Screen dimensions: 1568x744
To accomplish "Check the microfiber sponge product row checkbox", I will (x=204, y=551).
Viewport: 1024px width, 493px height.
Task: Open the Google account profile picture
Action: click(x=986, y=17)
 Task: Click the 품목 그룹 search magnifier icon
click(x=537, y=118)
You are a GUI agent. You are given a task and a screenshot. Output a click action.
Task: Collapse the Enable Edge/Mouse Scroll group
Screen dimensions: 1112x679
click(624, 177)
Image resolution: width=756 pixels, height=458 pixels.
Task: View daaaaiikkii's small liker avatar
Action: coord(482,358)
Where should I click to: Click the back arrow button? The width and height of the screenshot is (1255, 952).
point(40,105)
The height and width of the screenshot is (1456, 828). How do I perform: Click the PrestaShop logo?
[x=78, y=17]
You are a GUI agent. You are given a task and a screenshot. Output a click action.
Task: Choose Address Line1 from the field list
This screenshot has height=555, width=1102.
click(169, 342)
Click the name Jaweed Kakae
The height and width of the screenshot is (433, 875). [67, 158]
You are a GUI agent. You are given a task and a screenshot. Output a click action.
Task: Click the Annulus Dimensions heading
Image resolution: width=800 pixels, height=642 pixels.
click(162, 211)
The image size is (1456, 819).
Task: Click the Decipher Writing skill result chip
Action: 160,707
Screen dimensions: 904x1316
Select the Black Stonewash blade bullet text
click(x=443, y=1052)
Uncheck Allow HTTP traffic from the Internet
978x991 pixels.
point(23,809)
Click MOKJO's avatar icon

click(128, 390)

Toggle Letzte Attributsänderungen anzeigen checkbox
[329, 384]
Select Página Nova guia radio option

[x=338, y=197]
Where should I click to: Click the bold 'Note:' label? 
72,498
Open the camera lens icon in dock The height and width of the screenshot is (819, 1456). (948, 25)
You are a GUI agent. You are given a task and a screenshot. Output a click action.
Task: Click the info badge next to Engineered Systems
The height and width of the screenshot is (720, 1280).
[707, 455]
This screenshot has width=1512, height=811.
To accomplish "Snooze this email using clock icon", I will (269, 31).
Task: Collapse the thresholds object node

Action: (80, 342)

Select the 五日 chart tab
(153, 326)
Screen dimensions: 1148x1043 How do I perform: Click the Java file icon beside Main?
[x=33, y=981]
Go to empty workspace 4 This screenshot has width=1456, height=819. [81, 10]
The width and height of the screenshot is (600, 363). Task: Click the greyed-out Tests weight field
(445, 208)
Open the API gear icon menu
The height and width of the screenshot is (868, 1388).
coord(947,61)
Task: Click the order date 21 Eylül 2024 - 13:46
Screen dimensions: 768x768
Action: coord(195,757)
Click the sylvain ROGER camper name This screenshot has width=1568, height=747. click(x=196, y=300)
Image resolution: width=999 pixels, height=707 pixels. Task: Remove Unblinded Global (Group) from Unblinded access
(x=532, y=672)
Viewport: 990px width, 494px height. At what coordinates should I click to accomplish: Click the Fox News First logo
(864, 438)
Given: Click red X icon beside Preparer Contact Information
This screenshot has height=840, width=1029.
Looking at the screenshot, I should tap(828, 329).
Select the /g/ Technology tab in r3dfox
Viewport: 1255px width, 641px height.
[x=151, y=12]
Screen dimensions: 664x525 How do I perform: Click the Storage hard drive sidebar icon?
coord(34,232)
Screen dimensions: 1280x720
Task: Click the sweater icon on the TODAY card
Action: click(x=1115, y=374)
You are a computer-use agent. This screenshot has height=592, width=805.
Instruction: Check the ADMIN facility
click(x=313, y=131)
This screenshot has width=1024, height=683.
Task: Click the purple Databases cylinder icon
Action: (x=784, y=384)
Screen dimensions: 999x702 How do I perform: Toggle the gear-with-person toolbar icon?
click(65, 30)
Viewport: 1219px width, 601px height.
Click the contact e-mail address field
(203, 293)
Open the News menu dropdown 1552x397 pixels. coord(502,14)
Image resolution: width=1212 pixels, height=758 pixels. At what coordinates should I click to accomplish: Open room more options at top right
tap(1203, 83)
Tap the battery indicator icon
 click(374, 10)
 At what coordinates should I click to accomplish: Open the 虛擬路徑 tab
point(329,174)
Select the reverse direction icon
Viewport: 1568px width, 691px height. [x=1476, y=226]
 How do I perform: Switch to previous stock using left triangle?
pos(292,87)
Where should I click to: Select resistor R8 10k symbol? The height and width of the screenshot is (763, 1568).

▶ **EXERCISE AIM**:
Copy out each record from above, exactly.

▶ **OUTPUT OF THE EXERCISE**:
Screen dimensions: 1568x744
To accomplish "Check the microfiber sponge product row checkbox", I will (x=204, y=551).
Viewport: 1024px width, 493px height.
Task: Open the Google account profile picture
Action: click(x=986, y=17)
 Task: Click the 품목 그룹 search magnifier icon
click(x=537, y=118)
You are a GUI agent. You are given a task and a screenshot. Output a click action.
Task: Collapse the Enable Edge/Mouse Scroll group
Screen dimensions: 1112x679
click(624, 177)
Image resolution: width=756 pixels, height=458 pixels.
Task: View daaaaiikkii's small liker avatar
Action: coord(482,358)
Where should I click to: Click the back arrow button? The width and height of the screenshot is (1255, 952).
point(40,105)
The height and width of the screenshot is (1456, 828). How do I perform: Click the PrestaShop logo?
[x=78, y=17]
You are a GUI agent. You are given a task and a screenshot. Output a click action.
Task: Choose Address Line1 from the field list
This screenshot has height=555, width=1102.
click(169, 342)
Click the name Jaweed Kakae
The height and width of the screenshot is (433, 875). [67, 158]
You are a GUI agent. You are given a task and a screenshot. Output a click action.
Task: Click the Annulus Dimensions heading
Image resolution: width=800 pixels, height=642 pixels.
click(162, 211)
The image size is (1456, 819).
Task: Click the Decipher Writing skill result chip
Action: 160,707
Screen dimensions: 904x1316
Select the Black Stonewash blade bullet text
click(x=443, y=1052)
Uncheck Allow HTTP traffic from the Internet
978x991 pixels.
point(23,809)
Click MOKJO's avatar icon

click(128, 390)

Toggle Letzte Attributsänderungen anzeigen checkbox
[329, 384]
Select Página Nova guia radio option

[x=338, y=197]
Where should I click to: Click the bold 'Note:' label? 
72,498
Open the camera lens icon in dock The height and width of the screenshot is (819, 1456). (948, 25)
You are a GUI agent. You are given a task and a screenshot. Output a click action.
Task: Click the info badge next to Engineered Systems
The height and width of the screenshot is (720, 1280).
[707, 455]
This screenshot has width=1512, height=811.
To accomplish "Snooze this email using clock icon", I will (269, 31).
Task: Collapse the thresholds object node

Action: (80, 342)

Select the 五日 chart tab
(153, 326)
Screen dimensions: 1148x1043 How do I perform: Click the Java file icon beside Main?
[x=33, y=981]
Go to empty workspace 4 This screenshot has width=1456, height=819. [81, 10]
The width and height of the screenshot is (600, 363). Task: Click the greyed-out Tests weight field
(445, 208)
Open the API gear icon menu
The height and width of the screenshot is (868, 1388).
coord(947,61)
Task: Click the order date 21 Eylül 2024 - 13:46
Screen dimensions: 768x768
Action: coord(195,757)
Click the sylvain ROGER camper name This screenshot has width=1568, height=747. click(x=196, y=300)
Image resolution: width=999 pixels, height=707 pixels. Task: Remove Unblinded Global (Group) from Unblinded access
(x=532, y=672)
Viewport: 990px width, 494px height. At what coordinates should I click to accomplish: Click the Fox News First logo
(864, 438)
Given: Click red X icon beside Preparer Contact Information
This screenshot has height=840, width=1029.
Looking at the screenshot, I should tap(828, 329).
Select the /g/ Technology tab in r3dfox
Viewport: 1255px width, 641px height.
[x=151, y=12]
Screen dimensions: 664x525 How do I perform: Click the Storage hard drive sidebar icon?
coord(34,232)
Screen dimensions: 1280x720
Task: Click the sweater icon on the TODAY card
Action: click(x=1115, y=374)
You are a computer-use agent. This screenshot has height=592, width=805.
Instruction: Check the ADMIN facility
click(x=313, y=131)
This screenshot has width=1024, height=683.
Task: Click the purple Databases cylinder icon
Action: (x=784, y=384)
Screen dimensions: 999x702 How do I perform: Toggle the gear-with-person toolbar icon?
click(65, 30)
Viewport: 1219px width, 601px height.
Click the contact e-mail address field
(203, 293)
Open the News menu dropdown 1552x397 pixels. coord(502,14)
Image resolution: width=1212 pixels, height=758 pixels. At what coordinates should I click to accomplish: Open room more options at top right
tap(1203, 83)
Tap the battery indicator icon
 click(374, 10)
 At what coordinates should I click to accomplish: Open the 虛擬路徑 tab
point(329,174)
Select the reverse direction icon
Viewport: 1568px width, 691px height. [x=1476, y=226]
 How do I perform: Switch to previous stock using left triangle?
pos(292,87)
Where should I click to: Select resistor R8 10k symbol? The height and width of the screenshot is (763, 1568).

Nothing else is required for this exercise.